I have loved the James Bond movies since I was seven: the lone man fighting for a just cause, willing to sacrifice himself for what he believes; the distant and exotic foreign worlds, filled with mountain peaks and tropical forests; the deadly animals and deadlier villains; the even more exotic women – my goodness; and the humour, dry and understated – shaken not stirred. Which young boy wouldn’t want to be him?
How far away it seemed from my suburban Bournemouth home, from white bread and margarine and catching the yellow double-decker bus to school, or kicking footballs at rusty goalposts down the rec. Yet the Bond movies were not just escapism. Something connected with me, something in what the stories are really about beyond the stunts and the chases and the last second escapes from a bizarre convoluted death. Yet it was only when watching Skyfall, many years beyond my boyhood fantasies, that I understood the resonance.
Before I go any further, I should make clear I am not claiming the films are life changing events or high art. Goldfinger is not Macbeth. Yet in the most recent release there is enough depth, not only to carry a great story, but to allow the audience their own interpretation of what it means. There is sound reason to suggest Skyfall is about loyalty and betrayal; about the changing nature of strategic threats; about time and ageing; about the Bond franchise itself; or about parent-child relationships, even that it’s oedipal.
But for me, at least in part, it was about Britain and who we are in the 21st century. The film portrayed the UK not only as a white heterosexual and ageing middle-class society, but showed its diversity. Bond’s accomplice is coloured, Q is a young IT genius, and Bond hints wryly he may have had sex with another man. A crowd of commuters coexist with the empty beauty of Glen Coe.
More fundamentally it is about our values. Integrity – Bond is offered the chance at sharing incredible unchecked power, which he rejects. Sacrifice – he removes shrapnel from his own chest, almost drowns in icy water, and watches his childhood home burn. Stubbornness – M quotes Tennyson’s Ulysses “to strive, to seek, to find, and not to yield.” And understatement – when Bond arrives, as usual in the nick of time and after a great ordeal, he is asked what took him so long. We bring these traits to our trade as to our friendships.

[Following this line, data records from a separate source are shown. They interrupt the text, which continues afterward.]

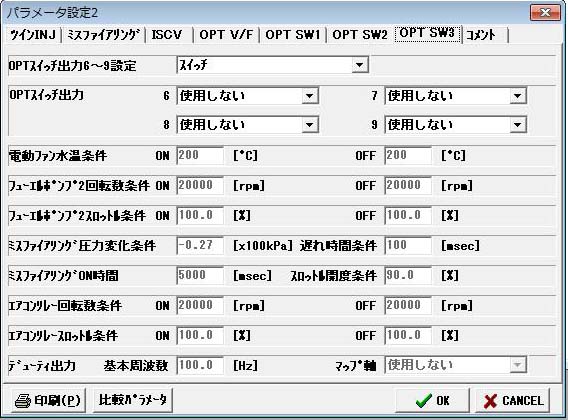
Task: Go to the OPT SW1 tab
Action: coord(293,35)
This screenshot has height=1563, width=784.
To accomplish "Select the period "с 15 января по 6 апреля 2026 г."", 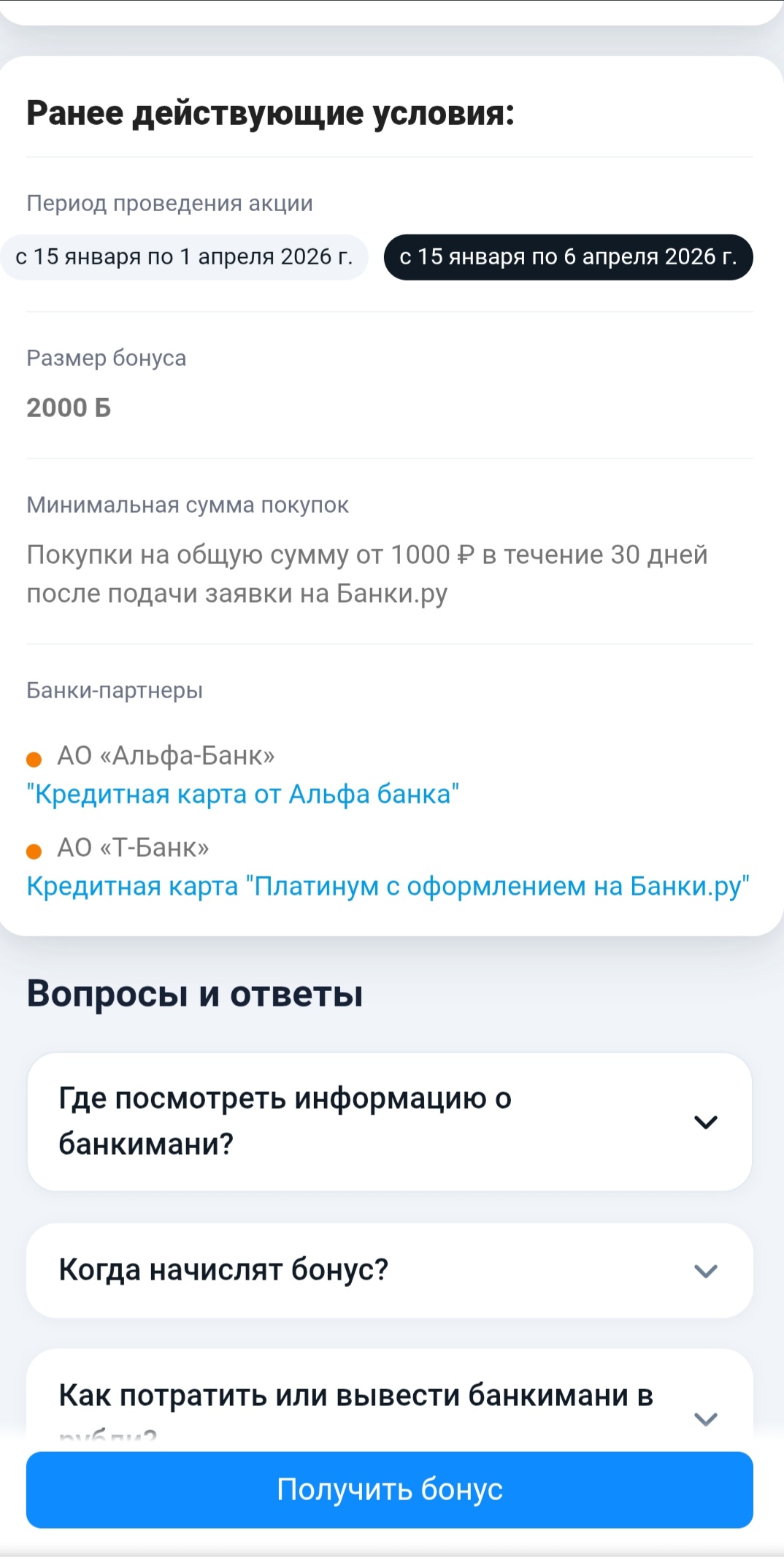I will 568,257.
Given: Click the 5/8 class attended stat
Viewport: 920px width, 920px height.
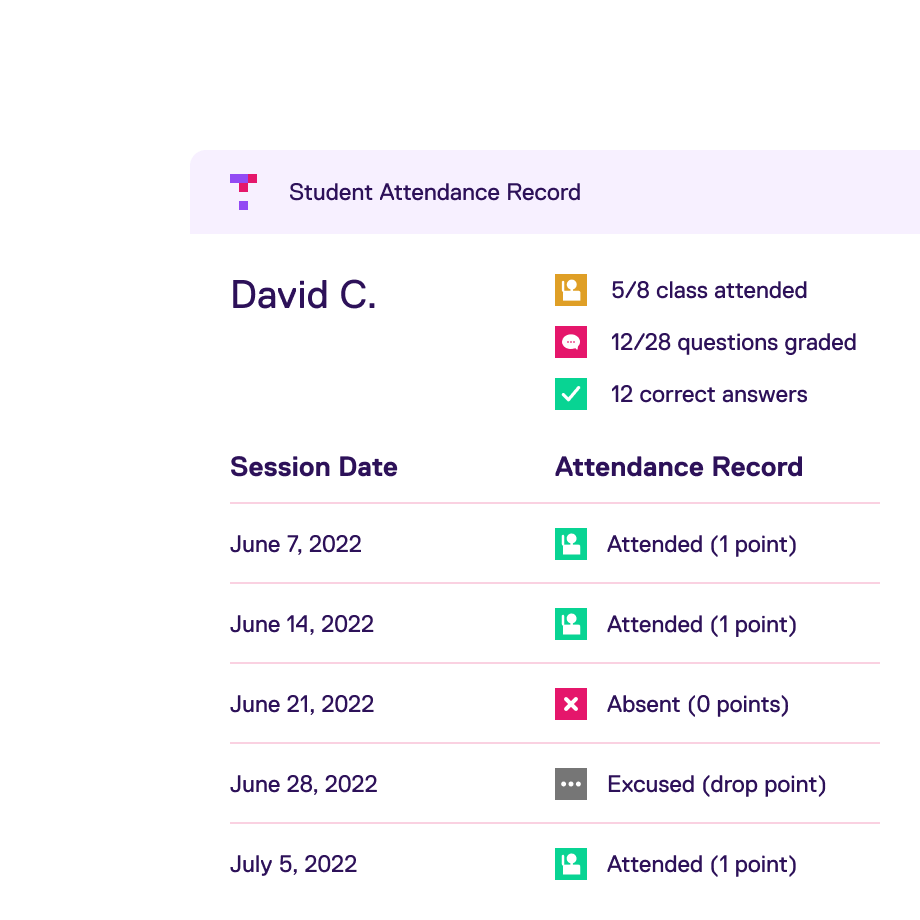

This may all sound like an idealised rambling. Of course there are challenges in the UK, and I suspect still some quarters of confusion about our character (if any country can truly be said to have one). We neither control an Empire nor seek to do so, and to accuse the British of behaving this way now is a cheap shot; one for which it is as easy to pull the trigger as it is wayward in its aim. But integrity, sacrifice, stubbornness (suitably applied) and under-statement are still a measure of our character and reasons to be proud.
Finally, if you still aren’t convinced as my closing credits roll, or if you think this is all over-interpreted claptrap, I should end by adding that Skyfall is also great fun to watch. So I suggest simply going along, enjoying, and making of it whatever you will.